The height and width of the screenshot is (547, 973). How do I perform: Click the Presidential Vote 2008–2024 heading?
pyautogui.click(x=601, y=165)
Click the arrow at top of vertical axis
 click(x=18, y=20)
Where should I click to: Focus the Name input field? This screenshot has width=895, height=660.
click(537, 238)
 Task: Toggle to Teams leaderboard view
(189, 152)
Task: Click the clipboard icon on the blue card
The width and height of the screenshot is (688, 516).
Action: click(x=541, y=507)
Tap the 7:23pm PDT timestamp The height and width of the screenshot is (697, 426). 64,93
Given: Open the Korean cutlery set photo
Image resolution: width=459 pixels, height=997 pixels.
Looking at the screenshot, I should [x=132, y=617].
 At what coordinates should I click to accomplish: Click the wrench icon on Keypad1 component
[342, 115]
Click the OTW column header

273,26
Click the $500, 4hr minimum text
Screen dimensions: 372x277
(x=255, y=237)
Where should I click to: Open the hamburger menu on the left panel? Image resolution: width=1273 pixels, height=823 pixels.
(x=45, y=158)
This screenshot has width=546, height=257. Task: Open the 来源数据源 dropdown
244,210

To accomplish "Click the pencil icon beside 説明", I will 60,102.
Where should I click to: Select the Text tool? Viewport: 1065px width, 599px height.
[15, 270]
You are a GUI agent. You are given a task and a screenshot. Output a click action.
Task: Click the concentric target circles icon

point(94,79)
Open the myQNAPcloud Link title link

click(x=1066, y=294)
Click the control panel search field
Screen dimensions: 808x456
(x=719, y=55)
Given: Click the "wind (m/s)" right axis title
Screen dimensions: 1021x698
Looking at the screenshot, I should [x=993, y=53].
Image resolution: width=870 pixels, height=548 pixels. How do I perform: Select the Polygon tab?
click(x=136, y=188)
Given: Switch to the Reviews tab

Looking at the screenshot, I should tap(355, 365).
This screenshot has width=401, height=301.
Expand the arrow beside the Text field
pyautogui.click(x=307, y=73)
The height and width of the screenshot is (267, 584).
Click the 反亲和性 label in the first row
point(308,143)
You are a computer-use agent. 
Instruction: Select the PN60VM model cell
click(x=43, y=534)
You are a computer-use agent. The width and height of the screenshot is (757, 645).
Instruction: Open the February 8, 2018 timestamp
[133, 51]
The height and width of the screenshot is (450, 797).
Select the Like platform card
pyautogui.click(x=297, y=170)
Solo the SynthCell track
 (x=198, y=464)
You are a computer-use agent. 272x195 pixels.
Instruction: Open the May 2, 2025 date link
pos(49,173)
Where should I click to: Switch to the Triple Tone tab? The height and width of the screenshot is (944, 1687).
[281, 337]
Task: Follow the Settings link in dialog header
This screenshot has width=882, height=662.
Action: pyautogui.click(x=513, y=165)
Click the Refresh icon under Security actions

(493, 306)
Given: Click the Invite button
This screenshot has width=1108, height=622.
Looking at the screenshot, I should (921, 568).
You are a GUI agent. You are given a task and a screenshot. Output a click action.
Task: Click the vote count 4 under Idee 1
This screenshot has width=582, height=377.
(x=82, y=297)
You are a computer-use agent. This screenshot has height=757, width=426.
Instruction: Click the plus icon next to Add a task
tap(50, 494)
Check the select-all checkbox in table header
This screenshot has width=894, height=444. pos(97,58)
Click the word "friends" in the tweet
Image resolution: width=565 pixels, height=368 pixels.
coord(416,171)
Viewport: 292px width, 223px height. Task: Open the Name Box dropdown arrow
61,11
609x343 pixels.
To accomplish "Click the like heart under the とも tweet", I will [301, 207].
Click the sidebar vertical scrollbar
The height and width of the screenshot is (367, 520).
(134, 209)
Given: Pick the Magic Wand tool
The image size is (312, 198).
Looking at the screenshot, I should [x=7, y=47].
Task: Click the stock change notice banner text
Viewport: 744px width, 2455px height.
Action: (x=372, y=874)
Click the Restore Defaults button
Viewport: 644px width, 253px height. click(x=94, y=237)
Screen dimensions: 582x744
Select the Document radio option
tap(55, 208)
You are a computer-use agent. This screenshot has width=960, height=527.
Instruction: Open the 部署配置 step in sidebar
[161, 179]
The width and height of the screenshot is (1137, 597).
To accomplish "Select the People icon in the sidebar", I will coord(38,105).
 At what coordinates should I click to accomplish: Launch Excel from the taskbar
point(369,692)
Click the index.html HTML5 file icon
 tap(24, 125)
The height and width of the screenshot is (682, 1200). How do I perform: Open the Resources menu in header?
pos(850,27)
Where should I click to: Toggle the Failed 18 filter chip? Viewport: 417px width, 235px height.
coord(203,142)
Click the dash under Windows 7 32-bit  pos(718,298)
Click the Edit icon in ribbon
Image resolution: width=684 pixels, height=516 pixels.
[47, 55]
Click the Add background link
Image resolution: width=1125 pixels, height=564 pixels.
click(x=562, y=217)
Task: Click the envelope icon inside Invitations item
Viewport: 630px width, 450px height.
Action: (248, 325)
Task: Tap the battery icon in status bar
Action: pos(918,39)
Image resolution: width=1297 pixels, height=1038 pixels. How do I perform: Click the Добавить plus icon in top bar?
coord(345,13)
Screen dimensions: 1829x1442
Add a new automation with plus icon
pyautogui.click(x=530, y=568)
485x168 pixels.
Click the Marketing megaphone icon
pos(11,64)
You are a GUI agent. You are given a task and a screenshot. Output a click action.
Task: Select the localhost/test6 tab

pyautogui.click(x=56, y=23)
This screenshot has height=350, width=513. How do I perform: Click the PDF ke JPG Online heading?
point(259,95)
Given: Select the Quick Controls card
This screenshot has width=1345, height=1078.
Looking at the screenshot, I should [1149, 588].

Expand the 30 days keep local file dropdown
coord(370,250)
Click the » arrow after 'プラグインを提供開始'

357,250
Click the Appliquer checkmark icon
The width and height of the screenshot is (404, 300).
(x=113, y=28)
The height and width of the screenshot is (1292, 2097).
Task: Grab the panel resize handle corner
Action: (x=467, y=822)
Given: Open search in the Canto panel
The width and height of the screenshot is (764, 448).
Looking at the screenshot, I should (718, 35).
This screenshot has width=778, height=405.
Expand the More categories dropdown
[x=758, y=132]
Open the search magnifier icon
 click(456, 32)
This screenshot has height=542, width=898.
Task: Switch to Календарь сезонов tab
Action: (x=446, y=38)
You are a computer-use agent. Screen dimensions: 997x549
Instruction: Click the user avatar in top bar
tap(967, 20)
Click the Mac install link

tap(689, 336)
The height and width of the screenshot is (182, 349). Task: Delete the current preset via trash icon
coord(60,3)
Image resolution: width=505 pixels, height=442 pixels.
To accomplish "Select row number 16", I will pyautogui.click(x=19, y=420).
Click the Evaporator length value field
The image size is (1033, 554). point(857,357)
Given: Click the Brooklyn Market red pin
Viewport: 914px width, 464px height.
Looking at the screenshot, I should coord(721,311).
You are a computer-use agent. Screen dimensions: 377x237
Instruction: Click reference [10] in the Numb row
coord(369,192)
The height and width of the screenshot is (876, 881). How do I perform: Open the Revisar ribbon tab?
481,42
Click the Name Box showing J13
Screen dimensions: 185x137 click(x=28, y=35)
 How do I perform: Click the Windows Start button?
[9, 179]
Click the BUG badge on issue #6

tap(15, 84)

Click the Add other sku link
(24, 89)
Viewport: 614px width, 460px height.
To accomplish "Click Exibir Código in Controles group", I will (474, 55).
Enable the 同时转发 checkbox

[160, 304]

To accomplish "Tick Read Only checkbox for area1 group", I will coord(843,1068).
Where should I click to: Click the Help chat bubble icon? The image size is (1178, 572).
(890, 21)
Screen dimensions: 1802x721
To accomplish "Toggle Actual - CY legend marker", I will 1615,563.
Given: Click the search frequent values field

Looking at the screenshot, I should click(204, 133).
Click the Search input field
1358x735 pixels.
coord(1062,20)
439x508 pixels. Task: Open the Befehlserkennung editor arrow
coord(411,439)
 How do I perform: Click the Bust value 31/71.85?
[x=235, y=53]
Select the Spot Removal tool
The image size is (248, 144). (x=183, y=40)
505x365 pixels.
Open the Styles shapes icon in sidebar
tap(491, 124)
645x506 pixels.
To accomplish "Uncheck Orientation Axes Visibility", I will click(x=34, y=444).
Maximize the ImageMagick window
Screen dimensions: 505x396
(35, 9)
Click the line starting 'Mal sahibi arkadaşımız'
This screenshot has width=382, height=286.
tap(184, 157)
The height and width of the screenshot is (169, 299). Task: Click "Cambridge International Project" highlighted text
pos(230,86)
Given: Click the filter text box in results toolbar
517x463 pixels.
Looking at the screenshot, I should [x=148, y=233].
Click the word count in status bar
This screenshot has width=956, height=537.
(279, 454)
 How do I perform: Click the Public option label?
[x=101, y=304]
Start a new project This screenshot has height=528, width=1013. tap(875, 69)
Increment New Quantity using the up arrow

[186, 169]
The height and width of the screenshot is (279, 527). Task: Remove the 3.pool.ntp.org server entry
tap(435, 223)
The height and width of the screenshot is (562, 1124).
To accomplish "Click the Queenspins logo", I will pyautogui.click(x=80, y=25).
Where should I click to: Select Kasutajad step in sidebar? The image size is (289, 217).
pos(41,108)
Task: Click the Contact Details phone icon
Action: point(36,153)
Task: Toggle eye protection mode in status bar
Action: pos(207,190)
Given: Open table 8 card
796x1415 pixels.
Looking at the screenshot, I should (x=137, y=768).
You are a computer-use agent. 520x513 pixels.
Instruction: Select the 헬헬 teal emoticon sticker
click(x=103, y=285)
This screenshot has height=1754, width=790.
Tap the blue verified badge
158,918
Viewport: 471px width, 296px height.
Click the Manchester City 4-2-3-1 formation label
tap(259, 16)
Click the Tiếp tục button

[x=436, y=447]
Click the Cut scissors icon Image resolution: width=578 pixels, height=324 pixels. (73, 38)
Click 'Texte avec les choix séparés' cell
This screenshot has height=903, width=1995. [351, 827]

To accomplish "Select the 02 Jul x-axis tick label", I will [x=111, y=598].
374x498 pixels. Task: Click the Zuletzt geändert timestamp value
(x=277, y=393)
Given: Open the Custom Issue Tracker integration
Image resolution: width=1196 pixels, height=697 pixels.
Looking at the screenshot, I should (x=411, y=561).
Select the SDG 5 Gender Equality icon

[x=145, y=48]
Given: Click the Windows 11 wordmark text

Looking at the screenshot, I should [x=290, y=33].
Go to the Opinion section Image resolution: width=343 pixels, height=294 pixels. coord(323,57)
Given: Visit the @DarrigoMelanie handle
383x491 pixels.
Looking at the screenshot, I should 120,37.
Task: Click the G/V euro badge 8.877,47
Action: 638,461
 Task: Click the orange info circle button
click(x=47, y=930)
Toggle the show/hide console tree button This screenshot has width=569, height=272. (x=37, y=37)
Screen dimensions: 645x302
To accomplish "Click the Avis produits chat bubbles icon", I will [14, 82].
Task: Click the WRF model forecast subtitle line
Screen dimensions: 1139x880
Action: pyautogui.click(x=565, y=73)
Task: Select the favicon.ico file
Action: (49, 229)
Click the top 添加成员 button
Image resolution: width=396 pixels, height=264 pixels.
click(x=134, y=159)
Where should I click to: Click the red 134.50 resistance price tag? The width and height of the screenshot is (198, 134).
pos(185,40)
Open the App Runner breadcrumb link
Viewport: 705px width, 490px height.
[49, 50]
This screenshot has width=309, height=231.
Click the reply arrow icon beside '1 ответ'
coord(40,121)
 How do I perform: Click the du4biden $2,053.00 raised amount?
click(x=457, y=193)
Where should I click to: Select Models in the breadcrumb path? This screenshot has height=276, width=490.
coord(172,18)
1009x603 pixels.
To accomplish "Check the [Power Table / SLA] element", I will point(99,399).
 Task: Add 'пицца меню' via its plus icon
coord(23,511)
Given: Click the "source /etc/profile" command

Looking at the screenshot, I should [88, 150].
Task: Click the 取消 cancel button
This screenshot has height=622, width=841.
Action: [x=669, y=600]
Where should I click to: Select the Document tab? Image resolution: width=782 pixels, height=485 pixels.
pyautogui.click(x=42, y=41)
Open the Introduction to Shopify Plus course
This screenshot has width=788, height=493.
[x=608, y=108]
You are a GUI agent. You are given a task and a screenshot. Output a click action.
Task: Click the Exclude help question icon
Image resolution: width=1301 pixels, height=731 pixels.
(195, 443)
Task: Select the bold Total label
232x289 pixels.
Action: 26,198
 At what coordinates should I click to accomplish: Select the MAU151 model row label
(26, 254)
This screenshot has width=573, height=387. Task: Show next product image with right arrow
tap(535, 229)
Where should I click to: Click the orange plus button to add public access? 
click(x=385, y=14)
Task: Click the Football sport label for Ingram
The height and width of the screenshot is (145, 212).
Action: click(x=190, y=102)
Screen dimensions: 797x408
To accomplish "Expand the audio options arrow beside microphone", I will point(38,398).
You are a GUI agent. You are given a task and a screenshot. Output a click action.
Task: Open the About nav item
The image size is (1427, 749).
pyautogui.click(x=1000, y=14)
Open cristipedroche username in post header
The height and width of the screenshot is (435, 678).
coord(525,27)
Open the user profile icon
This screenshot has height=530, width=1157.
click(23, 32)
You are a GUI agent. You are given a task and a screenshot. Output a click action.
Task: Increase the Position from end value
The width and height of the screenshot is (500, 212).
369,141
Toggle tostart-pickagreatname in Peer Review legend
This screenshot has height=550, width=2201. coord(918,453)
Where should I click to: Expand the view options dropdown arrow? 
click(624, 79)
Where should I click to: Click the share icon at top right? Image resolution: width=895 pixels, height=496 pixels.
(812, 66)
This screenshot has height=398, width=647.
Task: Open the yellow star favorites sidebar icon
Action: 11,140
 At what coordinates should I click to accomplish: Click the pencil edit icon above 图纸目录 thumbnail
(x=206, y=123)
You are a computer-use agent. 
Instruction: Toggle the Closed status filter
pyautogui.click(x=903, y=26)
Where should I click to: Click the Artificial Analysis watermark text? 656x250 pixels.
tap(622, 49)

== == ==

SHORT TASK
Copy out the items verbatim, beginning at the line that contains "This screenshot has width=778, height=405." and stopping after the line that contains "tap(689, 336)".

RESPONSE BELOW
This screenshot has width=778, height=405.
Expand the More categories dropdown
[x=758, y=132]
Open the search magnifier icon
 click(456, 32)
This screenshot has height=542, width=898.
Task: Switch to Календарь сезонов tab
Action: (x=446, y=38)
You are a computer-use agent. Screen dimensions: 997x549
Instruction: Click the user avatar in top bar
tap(967, 20)
Click the Mac install link

tap(689, 336)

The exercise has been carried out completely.